PROMPT: Rewrite all of the records below, substituting "Screen resolution:" for each occurrence of "Image resolution:" and leaving everything else unchanged.

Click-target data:
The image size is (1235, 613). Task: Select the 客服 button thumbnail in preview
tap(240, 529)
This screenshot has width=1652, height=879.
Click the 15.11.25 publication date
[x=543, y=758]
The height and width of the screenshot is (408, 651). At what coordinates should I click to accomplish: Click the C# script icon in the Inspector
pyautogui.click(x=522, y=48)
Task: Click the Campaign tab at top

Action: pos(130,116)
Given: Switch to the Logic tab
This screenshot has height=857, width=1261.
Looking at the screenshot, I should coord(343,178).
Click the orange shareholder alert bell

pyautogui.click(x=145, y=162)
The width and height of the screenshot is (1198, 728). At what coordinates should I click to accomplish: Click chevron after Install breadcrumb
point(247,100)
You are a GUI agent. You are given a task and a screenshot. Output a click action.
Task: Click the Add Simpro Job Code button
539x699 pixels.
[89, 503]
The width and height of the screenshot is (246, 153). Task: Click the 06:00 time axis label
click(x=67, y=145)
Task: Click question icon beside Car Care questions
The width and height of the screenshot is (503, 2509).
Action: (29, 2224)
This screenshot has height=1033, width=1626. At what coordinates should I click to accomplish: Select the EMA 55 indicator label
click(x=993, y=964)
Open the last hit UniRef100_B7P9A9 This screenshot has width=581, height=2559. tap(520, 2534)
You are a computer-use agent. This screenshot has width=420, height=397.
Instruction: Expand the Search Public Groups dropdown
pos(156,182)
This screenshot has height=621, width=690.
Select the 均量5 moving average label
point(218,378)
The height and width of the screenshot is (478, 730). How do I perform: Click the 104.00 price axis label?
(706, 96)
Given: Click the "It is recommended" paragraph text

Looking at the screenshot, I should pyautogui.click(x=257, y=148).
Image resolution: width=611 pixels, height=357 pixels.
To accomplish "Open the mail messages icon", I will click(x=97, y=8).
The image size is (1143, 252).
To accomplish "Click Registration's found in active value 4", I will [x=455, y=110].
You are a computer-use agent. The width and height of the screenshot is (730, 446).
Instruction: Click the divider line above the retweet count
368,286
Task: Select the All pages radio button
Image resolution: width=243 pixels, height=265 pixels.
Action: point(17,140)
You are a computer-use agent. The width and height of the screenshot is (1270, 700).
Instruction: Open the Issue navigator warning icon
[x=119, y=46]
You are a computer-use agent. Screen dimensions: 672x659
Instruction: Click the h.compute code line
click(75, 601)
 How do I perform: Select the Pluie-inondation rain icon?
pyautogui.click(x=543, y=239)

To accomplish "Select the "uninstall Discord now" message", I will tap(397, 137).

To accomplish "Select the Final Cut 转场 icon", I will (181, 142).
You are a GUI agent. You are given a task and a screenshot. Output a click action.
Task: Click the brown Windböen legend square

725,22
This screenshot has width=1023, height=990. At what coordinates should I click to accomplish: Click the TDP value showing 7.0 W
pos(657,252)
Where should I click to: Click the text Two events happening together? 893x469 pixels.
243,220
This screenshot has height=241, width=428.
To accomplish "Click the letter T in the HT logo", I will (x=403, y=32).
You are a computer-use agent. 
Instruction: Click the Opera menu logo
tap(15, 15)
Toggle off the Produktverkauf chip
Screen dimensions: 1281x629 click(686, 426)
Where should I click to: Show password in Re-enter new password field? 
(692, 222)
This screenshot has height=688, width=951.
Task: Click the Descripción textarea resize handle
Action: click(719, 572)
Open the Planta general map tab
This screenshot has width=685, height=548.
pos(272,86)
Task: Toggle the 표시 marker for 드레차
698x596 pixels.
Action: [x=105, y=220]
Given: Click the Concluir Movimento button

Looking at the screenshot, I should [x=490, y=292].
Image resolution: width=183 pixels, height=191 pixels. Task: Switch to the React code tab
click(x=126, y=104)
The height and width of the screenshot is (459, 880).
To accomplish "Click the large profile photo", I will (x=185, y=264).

ANSWER TO THIS EXERCISE:
The image size is (1235, 613). Task: Select the 客服 button thumbnail in preview
tap(240, 529)
This screenshot has width=1652, height=879.
Click the 15.11.25 publication date
[x=543, y=758]
The height and width of the screenshot is (408, 651). At what coordinates should I click to accomplish: Click the C# script icon in the Inspector
pyautogui.click(x=522, y=48)
Task: Click the Campaign tab at top

Action: pos(130,116)
Given: Switch to the Logic tab
This screenshot has height=857, width=1261.
Looking at the screenshot, I should coord(343,178).
Click the orange shareholder alert bell

pyautogui.click(x=145, y=162)
The width and height of the screenshot is (1198, 728). At what coordinates should I click to accomplish: Click chevron after Install breadcrumb
point(247,100)
You are a GUI agent. You are given a task and a screenshot. Output a click action.
Task: Click the Add Simpro Job Code button
539x699 pixels.
[89, 503]
The width and height of the screenshot is (246, 153). Task: Click the 06:00 time axis label
click(x=67, y=145)
Task: Click question icon beside Car Care questions
The width and height of the screenshot is (503, 2509).
Action: (29, 2224)
This screenshot has height=1033, width=1626. At what coordinates should I click to accomplish: Select the EMA 55 indicator label
click(x=993, y=964)
Open the last hit UniRef100_B7P9A9 This screenshot has width=581, height=2559. tap(520, 2534)
You are a computer-use agent. This screenshot has width=420, height=397.
Instruction: Expand the Search Public Groups dropdown
pos(156,182)
This screenshot has height=621, width=690.
Select the 均量5 moving average label
point(218,378)
The height and width of the screenshot is (478, 730). How do I perform: Click the 104.00 price axis label?
(706, 96)
Given: Click the "It is recommended" paragraph text

Looking at the screenshot, I should pyautogui.click(x=257, y=148).
Screen resolution: width=611 pixels, height=357 pixels.
To accomplish "Open the mail messages icon", I will click(x=97, y=8).
The image size is (1143, 252).
To accomplish "Click Registration's found in active value 4", I will [x=455, y=110].
You are a computer-use agent. The width and height of the screenshot is (730, 446).
Instruction: Click the divider line above the retweet count
368,286
Task: Select the All pages radio button
Screen resolution: width=243 pixels, height=265 pixels.
Action: point(17,140)
You are a computer-use agent. The width and height of the screenshot is (1270, 700).
Instruction: Open the Issue navigator warning icon
[x=119, y=46]
You are a computer-use agent. Screen dimensions: 672x659
Instruction: Click the h.compute code line
click(75, 601)
 How do I perform: Select the Pluie-inondation rain icon?
pyautogui.click(x=543, y=239)

To accomplish "Select the "uninstall Discord now" message", I will tap(397, 137).

To accomplish "Select the Final Cut 转场 icon", I will (181, 142).
You are a GUI agent. You are given a task and a screenshot. Output a click action.
Task: Click the brown Windböen legend square

725,22
This screenshot has width=1023, height=990. At what coordinates should I click to accomplish: Click the TDP value showing 7.0 W
pos(657,252)
Where should I click to: Click the text Two events happening together? 893x469 pixels.
243,220
This screenshot has height=241, width=428.
To accomplish "Click the letter T in the HT logo", I will (x=403, y=32).
You are a computer-use agent. 
Instruction: Click the Opera menu logo
tap(15, 15)
Toggle off the Produktverkauf chip
Screen dimensions: 1281x629 click(686, 426)
Where should I click to: Show password in Re-enter new password field? 
(692, 222)
This screenshot has height=688, width=951.
Task: Click the Descripción textarea resize handle
Action: click(719, 572)
Open the Planta general map tab
This screenshot has width=685, height=548.
pos(272,86)
Task: Toggle the 표시 marker for 드레차
698x596 pixels.
Action: [x=105, y=220]
Given: Click the Concluir Movimento button

Looking at the screenshot, I should [x=490, y=292].
Screen resolution: width=183 pixels, height=191 pixels. Task: Switch to the React code tab
click(x=126, y=104)
The height and width of the screenshot is (459, 880).
To accomplish "Click the large profile photo", I will (x=185, y=264).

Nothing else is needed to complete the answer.